Barbelés armés de lames

Son combat ne fait que commencer. Car les cheminots, soucieux d’arrêter toutes les intrusions humaines sur ce site sensible, entreprennent de doubler la clôture en posant derrière l’ancienne un second grillage, plus serré, plus hermétique. Enfin, entre les deux, à terre et en hauteur, ils déploient des rouleaux de « concertinas », ces terribles barbelés armés de lames tranchantes conçus pour les ouvrages militaires…

Par bonheur, la colonie survit : çà et là, dans le noir, on entend encore des hérissons farfouiller dans les feuilles mortes, reniflant bruyamment. ET se nourrir de lombrics, escargots et limaces, qui émergent sous la pluie.

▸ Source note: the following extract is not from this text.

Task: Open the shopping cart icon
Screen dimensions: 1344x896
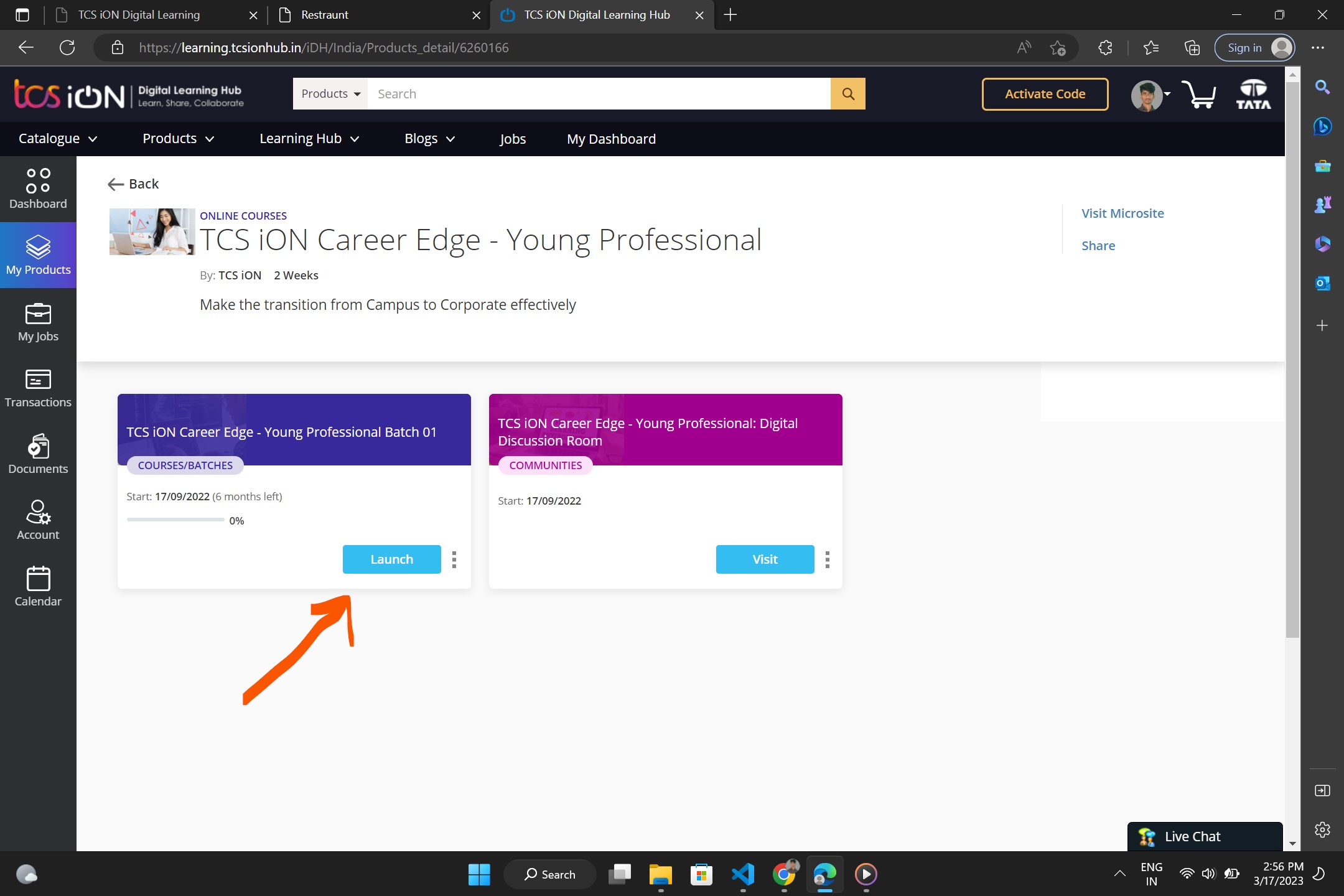Action: tap(1198, 95)
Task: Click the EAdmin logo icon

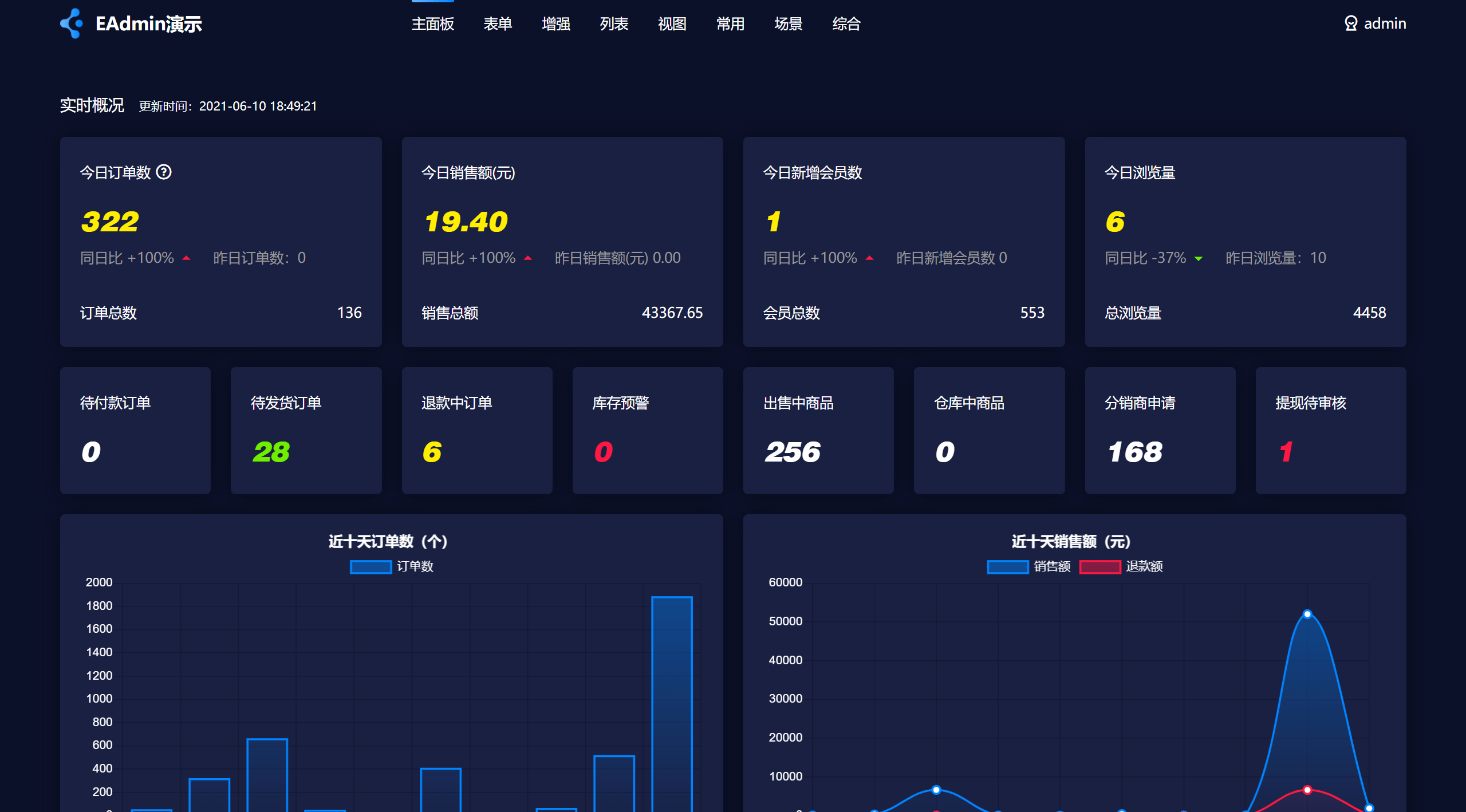Action: (72, 23)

En chuchotant, mon guide me montre les brèches à hérissons dans la clôture. Elle a réussi à les faire ouvrir par les cheminots après des rafales de courriers : courriels et lettres recommandées. Elle a aussi alerté maintes associations, dont l’ASPAS (Association pour la protection des animaux sauvages) et le Sanctuaire des Hérissons . Ainsi, la colonie de La Chapelle ne se sent plus si seule à Paris.

Des ruts impérieux

Certains soirs de printemps, à son grand plaisir, on peut rencontrer un mâle et une femelle cheminant côte à côte. Après quatre mois d’hibernation, le rut est une pulsion aussi impérieuse que la faim. « Ils soufflent, ronflent, halètent… Lui, fait mine de l’attaquer, et elle de se dérober… »

Vers l’ouest, sur la butte, les projecteurs de la ville embrasent les coupoles du Sacré-Cœur. Et là-bas, près du Périphérique Nord, se prépare un énorme programme immobilier : Chapelle International, avec le groupe logistique Sogaris… Sur quelque 6,3 hectares de friches industrielles et ferroviaires, il s’agit de construire, dès l’an prochain, près de mille logements, ainsi que d’immenses immeubles de bureaux, des équipements publics et des locaux de transports liés au réseau ferré.

En combinant l’emploi et le logement social, la ville promet de créer des économies d’énergie et… des espaces naturels . « Naturels, vraiment ? » Entre les tours, sur la dalle couvrant la « halle de fret », fleuriront de nouveaux « jardins partagés », hélas cernés de béton. Par la suite, une « esplanade de verdure » couvrira le périphérique pour unir à Paris 18ème les villes du 93 : Saint-Denis et Aubervilliers.

Ce vaste projet inquiète particulièrement Geneviève Renson : « On prévoit une coulée verte du Nord au Sud du nouveau quartier ! C’est bien, mais en la concevant, a-t-on pensé aux hérissons? Il faudrait, qu’elle soit aménagée aussi pour eux, et pas seulement pour les chiens, poussettes et vélos ! » Pourquoi pas une haie avec un fossé, des ronces ou autres plantes sauvages ?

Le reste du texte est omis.